NEW YORK — There were eight killings last weekend. Eleven more from Monday through Friday. Suddenly, homicide rates are way up in the nation's largest city, where outgoing Mayor Rudolph W. Giuliani has long made stamping out crime a cornerstone of his political success.
Many of the latest killings flash back to a decade ago--young men gunning down one another in poor minority neighborhoods. Some national experts say demographics are a key factor behind recent years of decreases in crime, and have long predicted the killing days could return as the number of young men in their teens and early 20s swelled again.
"These are kids who are prone to be unemployed, likely to be on the streets, likely to be in places with a lot of tension," said Gilbert Geis, professor emeritus of criminology, law and society at UC Irvine.
But police and others say the reasons in New York are simpler--the redeployment of hundreds of gang and narcotics officers from street corners to ground zero and other high-security spots after Sept. 11, combined with weeks of unseasonably warm weather.
While officially downplaying the increase, Giuliani, incoming Mayor Michael Bloomberg and police officials are taking swift action to try to combat the rise. They say measures taken for the last decade will work again.
"Crime is down this year more than it has been in the last five years," Giuliani said Thursday, admitting "there are spikes."
Whatever the causes, much of the current crime is a grim echo of the early 1990s.
At 3 p.m. on Wednesday, police responded to a call of shots fired at a public housing project in Fort Greene, Brooklyn, and found two young men on the sidewalk bleeding from shotgun wounds. Another wounded young man was screaming in a grocery store nearby, and a fourth lay in front of a fast-food restaurant. A fifth was slumped in his car a few blocks away, shot once.
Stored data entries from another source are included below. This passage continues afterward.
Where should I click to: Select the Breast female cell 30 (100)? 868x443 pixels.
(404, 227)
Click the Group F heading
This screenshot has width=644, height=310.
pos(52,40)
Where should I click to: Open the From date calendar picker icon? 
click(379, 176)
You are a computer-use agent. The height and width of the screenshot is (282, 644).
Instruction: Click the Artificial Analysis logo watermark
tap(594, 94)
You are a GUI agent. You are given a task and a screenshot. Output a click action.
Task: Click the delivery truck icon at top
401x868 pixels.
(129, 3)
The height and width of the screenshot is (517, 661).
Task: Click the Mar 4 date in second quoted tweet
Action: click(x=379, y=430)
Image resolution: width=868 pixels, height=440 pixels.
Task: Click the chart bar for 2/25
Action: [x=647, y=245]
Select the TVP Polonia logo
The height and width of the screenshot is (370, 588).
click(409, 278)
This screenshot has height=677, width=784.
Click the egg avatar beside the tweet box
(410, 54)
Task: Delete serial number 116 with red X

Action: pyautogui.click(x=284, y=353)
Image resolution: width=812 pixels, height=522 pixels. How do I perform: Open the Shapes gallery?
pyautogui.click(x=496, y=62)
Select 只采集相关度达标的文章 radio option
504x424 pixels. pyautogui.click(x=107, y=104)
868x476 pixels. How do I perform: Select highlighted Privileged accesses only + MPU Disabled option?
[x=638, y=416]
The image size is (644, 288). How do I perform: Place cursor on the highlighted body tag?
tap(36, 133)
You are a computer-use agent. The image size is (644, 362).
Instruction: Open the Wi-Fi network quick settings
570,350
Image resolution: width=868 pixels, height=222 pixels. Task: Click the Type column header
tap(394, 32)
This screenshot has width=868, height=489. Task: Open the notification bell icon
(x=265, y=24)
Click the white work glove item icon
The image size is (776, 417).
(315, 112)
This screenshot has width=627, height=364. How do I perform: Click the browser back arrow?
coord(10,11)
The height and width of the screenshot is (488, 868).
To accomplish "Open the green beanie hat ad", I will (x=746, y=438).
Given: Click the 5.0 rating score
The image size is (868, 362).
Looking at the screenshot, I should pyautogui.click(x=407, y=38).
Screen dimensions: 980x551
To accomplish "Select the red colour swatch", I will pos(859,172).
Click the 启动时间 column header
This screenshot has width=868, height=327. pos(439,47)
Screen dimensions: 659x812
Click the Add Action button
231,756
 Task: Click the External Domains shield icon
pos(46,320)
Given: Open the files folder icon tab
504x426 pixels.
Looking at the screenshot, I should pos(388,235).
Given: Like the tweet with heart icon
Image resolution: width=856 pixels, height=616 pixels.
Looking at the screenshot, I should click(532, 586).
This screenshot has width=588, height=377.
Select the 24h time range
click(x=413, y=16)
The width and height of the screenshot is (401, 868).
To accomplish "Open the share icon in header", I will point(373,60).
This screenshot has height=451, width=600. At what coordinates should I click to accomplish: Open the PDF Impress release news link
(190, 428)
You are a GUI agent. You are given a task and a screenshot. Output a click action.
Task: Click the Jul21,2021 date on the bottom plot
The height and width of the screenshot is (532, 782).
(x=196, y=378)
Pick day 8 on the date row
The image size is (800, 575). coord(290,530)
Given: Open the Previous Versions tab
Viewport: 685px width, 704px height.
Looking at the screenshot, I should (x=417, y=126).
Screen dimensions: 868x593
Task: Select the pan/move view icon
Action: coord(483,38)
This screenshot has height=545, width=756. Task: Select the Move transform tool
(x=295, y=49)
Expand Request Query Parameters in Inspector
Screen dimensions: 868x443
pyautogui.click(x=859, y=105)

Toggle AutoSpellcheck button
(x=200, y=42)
Two died; the others are recovering. Police, who have arrested an 18-year-old and a 23-year-old, said the shootings may have been retaliation for another killing on Sunday.
The deaths brought the number of homicides since Dec. 1 to 19. Computer records for the first week of December 2001 weren't available. But during the week of Nov. 26 through Dec. 2 this year, there were 15 killings compared to 10 last year, a 50% increase.
Those numbers come on top of three weeks of increases in shootings around the city.
Top officials say they were able to spot the alarming trends instantly because of sophisticated daily computer tracking begun eight years ago. The numbers are reviewed and discussed weekly. In response to the increase in shootings, Police Commissioner Bernard Kerik ordered a quick return to heavy policing and crackdowns on crimes small and large.
"The key is that you're able to know on a weekly basis where the spikes are occurring, so you can employ the manpower to respond," said Deputy Police Commissioner Thomas Antenen.
Hundreds of officers are being redeployed from synagogues, mosques, anthrax response patrols and elsewhere back to their regular posts.
"We had a few hundred cops deployed at Fresh Kills landfill [where ground zero wreckage was taken], out there sifting with rakes," Antenen said. "That has now been mechanized, and a large chunk of the officers have been redeployed."
Kerik also has ordered already weary narcotics detectives to work six-day shifts.
Incoming Police Commissioner Raymond Kelly and Bloomberg sat in on weekly briefings Thursday and endorsed the latest moves.
But crime professor Geis isn't so sure about the tactics. "What the police are operating on is the assumption that people who kill are rational, and that they calculate the benefits and consequences of their actions," he said. "People aren't rational when they kill."